- [REQUIRED ACTION]:
Pick out the lines below with "output" and list them.

** Opening SOURCE MATERIAL block **

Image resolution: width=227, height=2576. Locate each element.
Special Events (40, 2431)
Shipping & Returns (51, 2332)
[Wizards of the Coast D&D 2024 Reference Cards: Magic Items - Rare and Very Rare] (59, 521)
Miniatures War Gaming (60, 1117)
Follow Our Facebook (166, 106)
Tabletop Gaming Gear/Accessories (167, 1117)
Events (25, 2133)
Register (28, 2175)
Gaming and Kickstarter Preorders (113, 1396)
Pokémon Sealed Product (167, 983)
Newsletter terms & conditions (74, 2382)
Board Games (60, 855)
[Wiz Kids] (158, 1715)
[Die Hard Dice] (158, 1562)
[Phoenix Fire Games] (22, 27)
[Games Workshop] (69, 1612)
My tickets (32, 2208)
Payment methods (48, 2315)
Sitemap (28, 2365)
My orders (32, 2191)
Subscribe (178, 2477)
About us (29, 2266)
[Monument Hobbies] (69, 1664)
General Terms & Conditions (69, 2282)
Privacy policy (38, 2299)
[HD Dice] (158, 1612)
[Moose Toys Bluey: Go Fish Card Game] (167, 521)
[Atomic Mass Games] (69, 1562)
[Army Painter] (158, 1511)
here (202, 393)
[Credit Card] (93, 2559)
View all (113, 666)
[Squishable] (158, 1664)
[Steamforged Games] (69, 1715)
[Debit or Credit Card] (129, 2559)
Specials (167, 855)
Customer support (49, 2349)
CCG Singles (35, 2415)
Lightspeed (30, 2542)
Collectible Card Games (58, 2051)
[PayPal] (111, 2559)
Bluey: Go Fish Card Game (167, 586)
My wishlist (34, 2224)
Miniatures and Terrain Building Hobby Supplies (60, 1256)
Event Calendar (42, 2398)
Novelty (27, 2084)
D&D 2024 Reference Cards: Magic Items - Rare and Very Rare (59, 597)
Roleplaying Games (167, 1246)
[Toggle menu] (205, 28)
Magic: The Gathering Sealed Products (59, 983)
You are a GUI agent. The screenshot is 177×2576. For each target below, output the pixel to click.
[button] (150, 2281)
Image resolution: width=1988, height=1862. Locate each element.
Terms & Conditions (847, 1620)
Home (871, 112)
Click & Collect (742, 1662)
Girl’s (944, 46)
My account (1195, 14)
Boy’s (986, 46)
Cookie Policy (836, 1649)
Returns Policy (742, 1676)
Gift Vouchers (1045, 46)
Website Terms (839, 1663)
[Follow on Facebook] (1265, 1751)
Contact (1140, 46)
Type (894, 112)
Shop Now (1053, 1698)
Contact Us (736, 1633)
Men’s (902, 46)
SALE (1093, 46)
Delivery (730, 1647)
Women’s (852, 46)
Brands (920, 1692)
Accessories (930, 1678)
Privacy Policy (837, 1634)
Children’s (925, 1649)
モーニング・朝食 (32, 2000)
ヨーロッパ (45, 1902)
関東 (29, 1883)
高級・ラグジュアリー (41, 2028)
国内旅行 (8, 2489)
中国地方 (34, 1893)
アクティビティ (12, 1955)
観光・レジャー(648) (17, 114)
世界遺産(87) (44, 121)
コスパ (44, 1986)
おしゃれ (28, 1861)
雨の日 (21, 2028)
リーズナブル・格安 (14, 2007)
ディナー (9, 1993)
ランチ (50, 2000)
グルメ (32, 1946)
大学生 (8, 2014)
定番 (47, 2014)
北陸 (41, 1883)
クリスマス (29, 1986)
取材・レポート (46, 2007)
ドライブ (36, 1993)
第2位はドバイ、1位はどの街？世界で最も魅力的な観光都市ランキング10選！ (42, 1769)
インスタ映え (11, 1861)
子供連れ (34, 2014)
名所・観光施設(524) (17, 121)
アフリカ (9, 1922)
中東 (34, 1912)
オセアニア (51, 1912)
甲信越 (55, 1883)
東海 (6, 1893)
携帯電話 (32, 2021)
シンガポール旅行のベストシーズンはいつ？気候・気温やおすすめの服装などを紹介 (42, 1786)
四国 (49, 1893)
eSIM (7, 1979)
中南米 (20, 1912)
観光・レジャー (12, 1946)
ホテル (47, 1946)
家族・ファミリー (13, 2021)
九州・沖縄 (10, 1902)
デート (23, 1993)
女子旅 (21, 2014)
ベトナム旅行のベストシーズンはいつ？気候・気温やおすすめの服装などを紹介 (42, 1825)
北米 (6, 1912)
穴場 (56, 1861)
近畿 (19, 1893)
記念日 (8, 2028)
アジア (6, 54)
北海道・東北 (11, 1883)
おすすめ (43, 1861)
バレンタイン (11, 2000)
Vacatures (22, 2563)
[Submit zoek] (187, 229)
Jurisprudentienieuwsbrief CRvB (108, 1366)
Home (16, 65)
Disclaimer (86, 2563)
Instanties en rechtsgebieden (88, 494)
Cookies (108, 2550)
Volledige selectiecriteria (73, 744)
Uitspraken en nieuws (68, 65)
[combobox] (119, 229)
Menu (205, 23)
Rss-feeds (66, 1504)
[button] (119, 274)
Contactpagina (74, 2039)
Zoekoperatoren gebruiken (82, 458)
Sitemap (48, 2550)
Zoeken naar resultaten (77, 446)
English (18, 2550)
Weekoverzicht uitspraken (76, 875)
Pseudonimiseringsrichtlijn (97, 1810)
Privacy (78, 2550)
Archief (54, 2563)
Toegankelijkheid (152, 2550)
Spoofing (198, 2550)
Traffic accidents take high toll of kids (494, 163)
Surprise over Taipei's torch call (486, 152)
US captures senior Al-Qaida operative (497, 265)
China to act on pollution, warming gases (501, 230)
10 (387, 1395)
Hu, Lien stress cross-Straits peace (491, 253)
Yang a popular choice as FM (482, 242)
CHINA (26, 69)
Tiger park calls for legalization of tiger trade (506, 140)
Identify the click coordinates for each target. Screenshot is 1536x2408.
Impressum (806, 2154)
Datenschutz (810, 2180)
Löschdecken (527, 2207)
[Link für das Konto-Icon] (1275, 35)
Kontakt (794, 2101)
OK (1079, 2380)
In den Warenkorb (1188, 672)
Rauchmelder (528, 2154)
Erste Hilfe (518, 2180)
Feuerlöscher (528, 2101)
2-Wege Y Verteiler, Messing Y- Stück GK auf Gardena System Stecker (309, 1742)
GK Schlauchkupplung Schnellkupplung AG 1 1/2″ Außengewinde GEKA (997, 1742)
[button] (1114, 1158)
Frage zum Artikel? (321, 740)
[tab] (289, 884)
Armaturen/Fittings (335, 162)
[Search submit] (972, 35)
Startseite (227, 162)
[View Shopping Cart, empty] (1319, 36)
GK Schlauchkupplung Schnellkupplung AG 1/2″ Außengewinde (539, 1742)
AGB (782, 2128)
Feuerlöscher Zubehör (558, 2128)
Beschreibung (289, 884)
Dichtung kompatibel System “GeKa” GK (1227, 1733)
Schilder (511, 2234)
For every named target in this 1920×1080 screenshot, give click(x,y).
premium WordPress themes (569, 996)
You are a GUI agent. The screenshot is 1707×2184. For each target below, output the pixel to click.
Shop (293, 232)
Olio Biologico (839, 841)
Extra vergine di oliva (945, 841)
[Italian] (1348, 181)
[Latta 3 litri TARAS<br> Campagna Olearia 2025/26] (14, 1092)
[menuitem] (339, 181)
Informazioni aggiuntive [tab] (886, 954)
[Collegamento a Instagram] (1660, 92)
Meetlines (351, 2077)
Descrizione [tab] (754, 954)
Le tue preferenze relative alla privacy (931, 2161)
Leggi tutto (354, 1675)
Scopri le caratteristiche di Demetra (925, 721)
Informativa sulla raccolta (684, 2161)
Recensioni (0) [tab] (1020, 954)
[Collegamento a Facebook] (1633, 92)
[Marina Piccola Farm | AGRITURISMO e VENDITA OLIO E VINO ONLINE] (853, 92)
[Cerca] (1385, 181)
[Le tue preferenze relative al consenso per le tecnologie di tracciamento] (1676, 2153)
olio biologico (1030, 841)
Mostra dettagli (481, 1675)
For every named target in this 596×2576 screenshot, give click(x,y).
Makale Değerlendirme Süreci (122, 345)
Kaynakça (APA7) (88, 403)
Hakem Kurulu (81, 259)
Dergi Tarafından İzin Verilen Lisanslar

** Closing SOURCE MATERIAL block **

- [YOUR RESPONSE]:
You are a GUI agent. The screenshot is 177×2576. For each target below, output the pixel to click.
You are a GUI agent. The screenshot is 1707×2184. For each target below, output the pixel to click.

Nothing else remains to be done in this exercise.